Nothing has changed. Expect for the fact that we have turned upon ourselves. We have started hurting each other. We have turned intrinsically malevolent and that is a very, very sad truth about us as a people. While we all claim our belief in the Greatness of our God, we have distanced ourselves from the factuality of that very state of mind and being. We are so fictitious in the manners we practice and so-very frivolous in the manners we preach. An example of our “false claims” falls flat on the face when we deliberate upon the recent floods from which most of us are yet to recover. It was a live demonstration of nature, the Supreme Power, when we suffered immense loses in terms of property and fortune and there was a minuscule loss of life. We were being shown the path.
We Kashmiris stand immersed in vanities. We nurture the zenith of existence in the erection of luxurious and palatial houses which are in all actuality at the mercy of the wind, water and fire – the slightest ferocity of these elements and we have nothing. The utter destruction of property and a minimal damage to life during the September 2014 floods bespoke upon us that we must mend our ways and stop playing with nature – it was the grand package in terms of lessons. For what do we take with us when we are buried deep under the soil, a few yards of cloth and that is all? Yet, after one of the strongest messages delivered to us we reached out to dig out our treasures again; we chose betrayal, deceit and cunningness again. And thus the slightest trickle – an SMS of sorts – from the skies sends us hunting for shelters where nature’s wrath would not reach us and we choose to solemnly “amnesify” the non-existence of any such place. How foolish can we be and how silly can we act? I wonder? And maybe that is why we are blessed with self-obsessed rulers who are the monarchs of modern democracy.

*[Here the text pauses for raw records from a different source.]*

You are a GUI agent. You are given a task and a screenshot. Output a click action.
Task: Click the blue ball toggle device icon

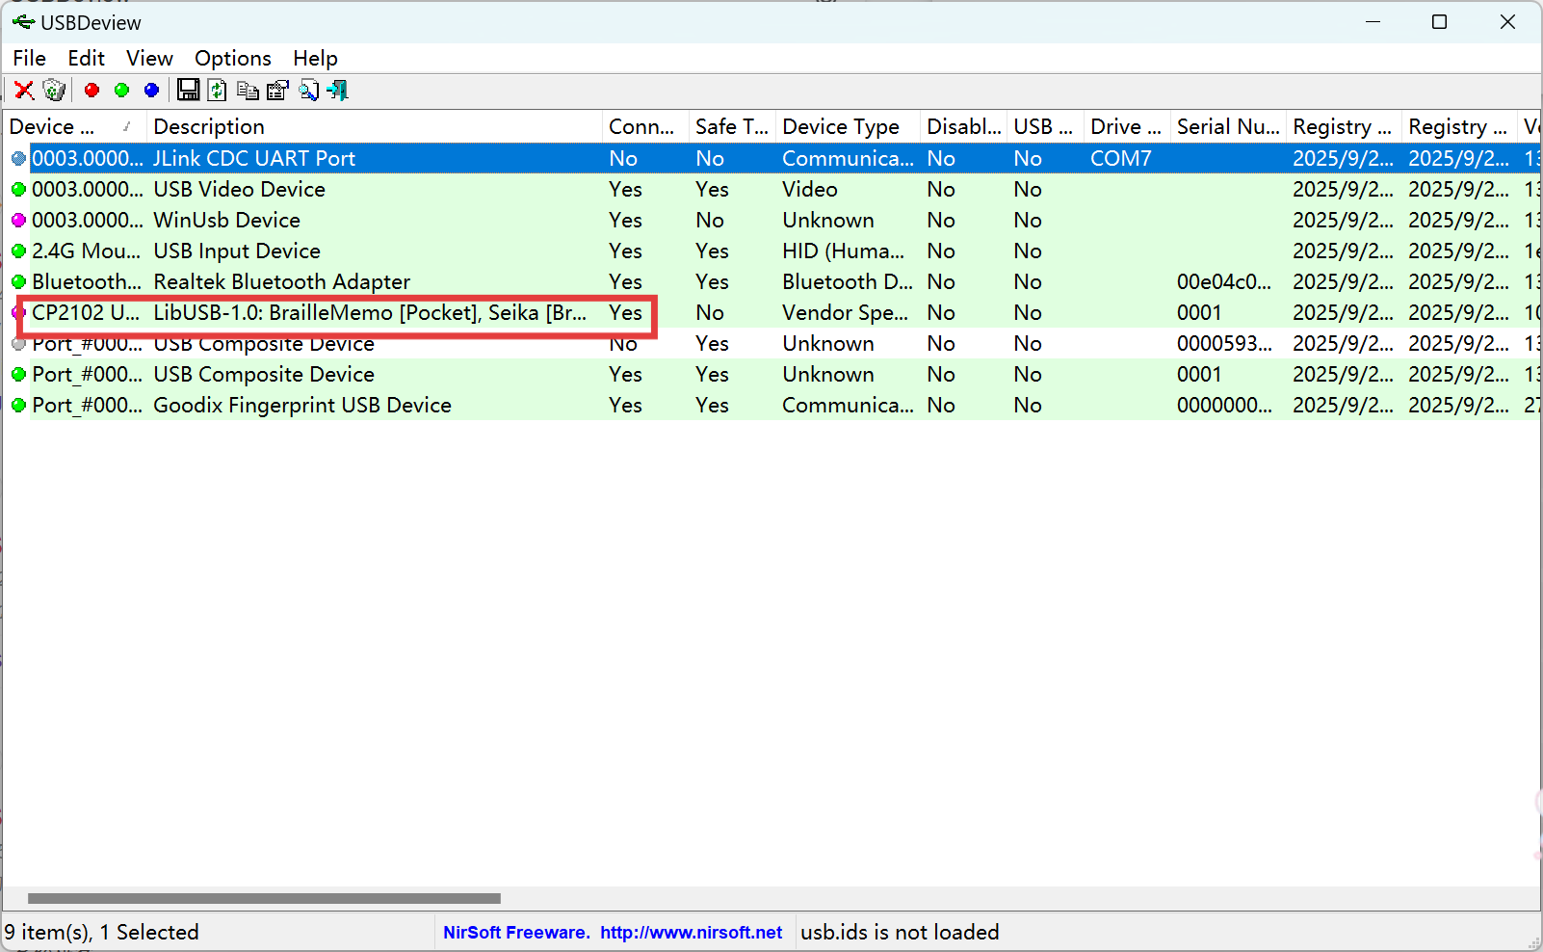pos(151,90)
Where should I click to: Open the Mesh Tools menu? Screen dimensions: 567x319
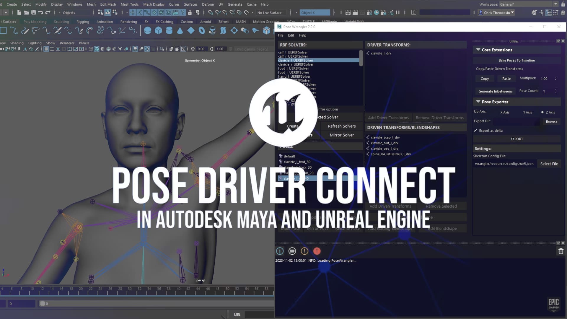[x=129, y=4]
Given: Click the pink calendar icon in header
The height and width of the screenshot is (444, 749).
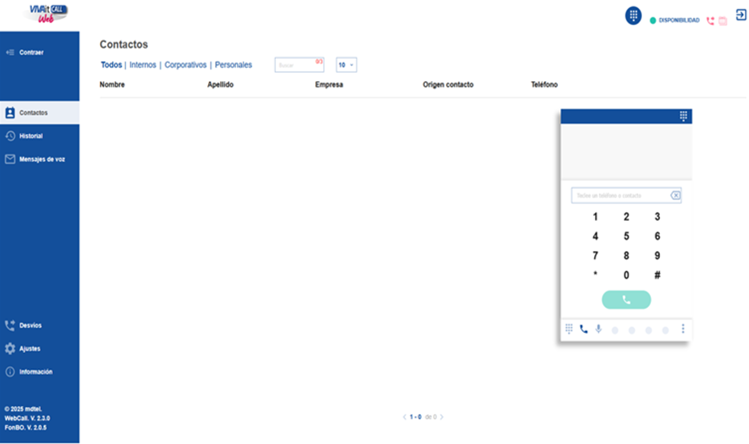Looking at the screenshot, I should coord(723,21).
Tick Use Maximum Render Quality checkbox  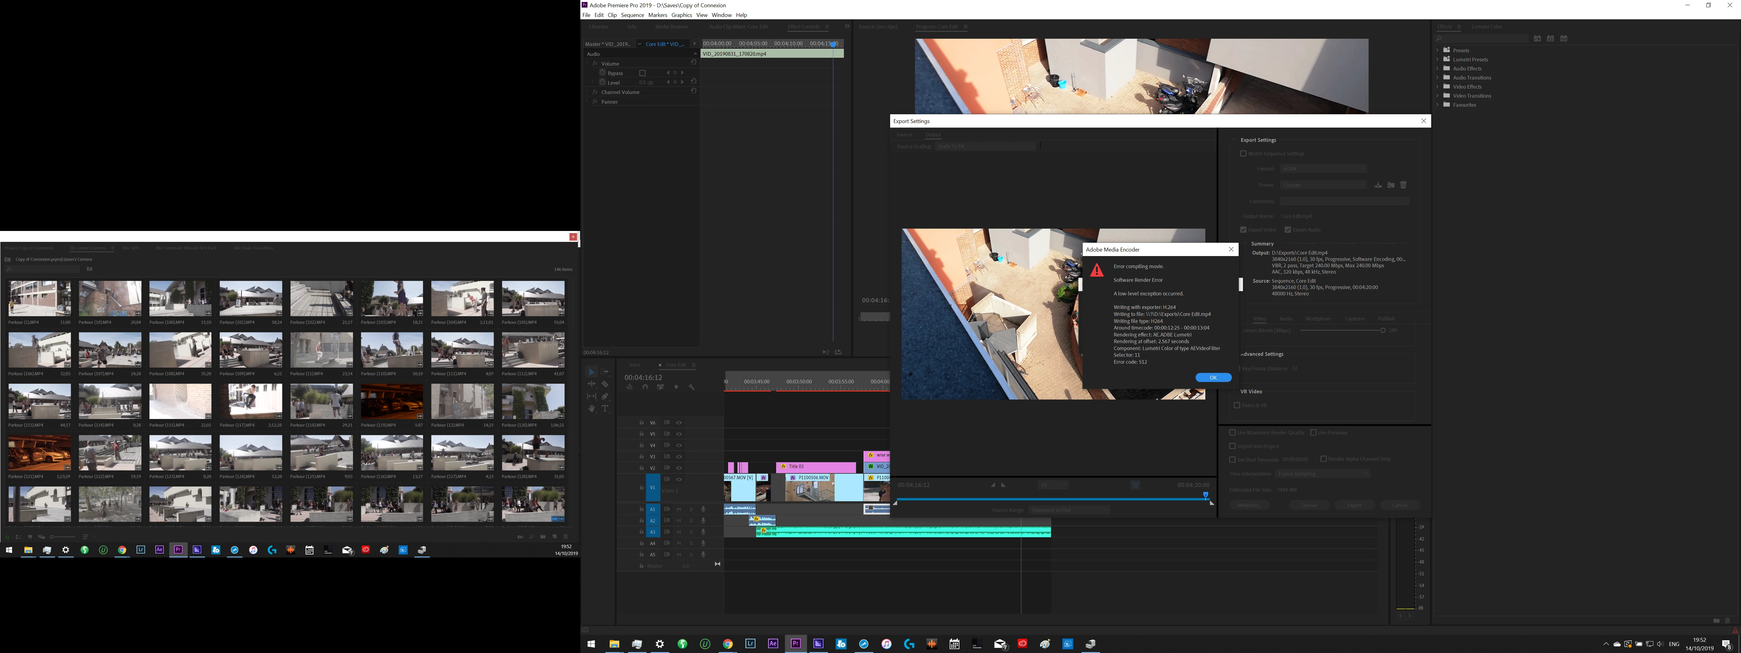click(x=1232, y=433)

Politics, I must assert, is only an aspect of our lives and that it is for sure. We cannot weave a world based on politics alone. We, as the people matter and it has been demonstrated time and time again the world over that politics is not exactly about the welfare of the people but about the pleasures of the political elite. There is suffering all over the world and only those corners relish some relief where people care about each other, respect nature, are aware and knitted together. We must realize that while we are subjects of the state, we are believers, dreamers, artists, artisans, designers, litterateurs and what not. While we are part of the state we are also part of a communion, a world full of dreams and dream catchers. We are a living lot, striving to exist and sustain on our own at our own personal ends and politics I guess has very little to do with that. So let us depart from petty political pedagogues who preach ideation of wellness and practice none; let us leave the rhetoric to itself and start afresh as a population which believes in itself and its strengths, lest the doors of mental asylums are open for all or there is always politics.
As for Mufti Mohammad Sayeed, his dramatic appearance and dogmatic disappearance is concerned, I think we, people, are on the same leaf.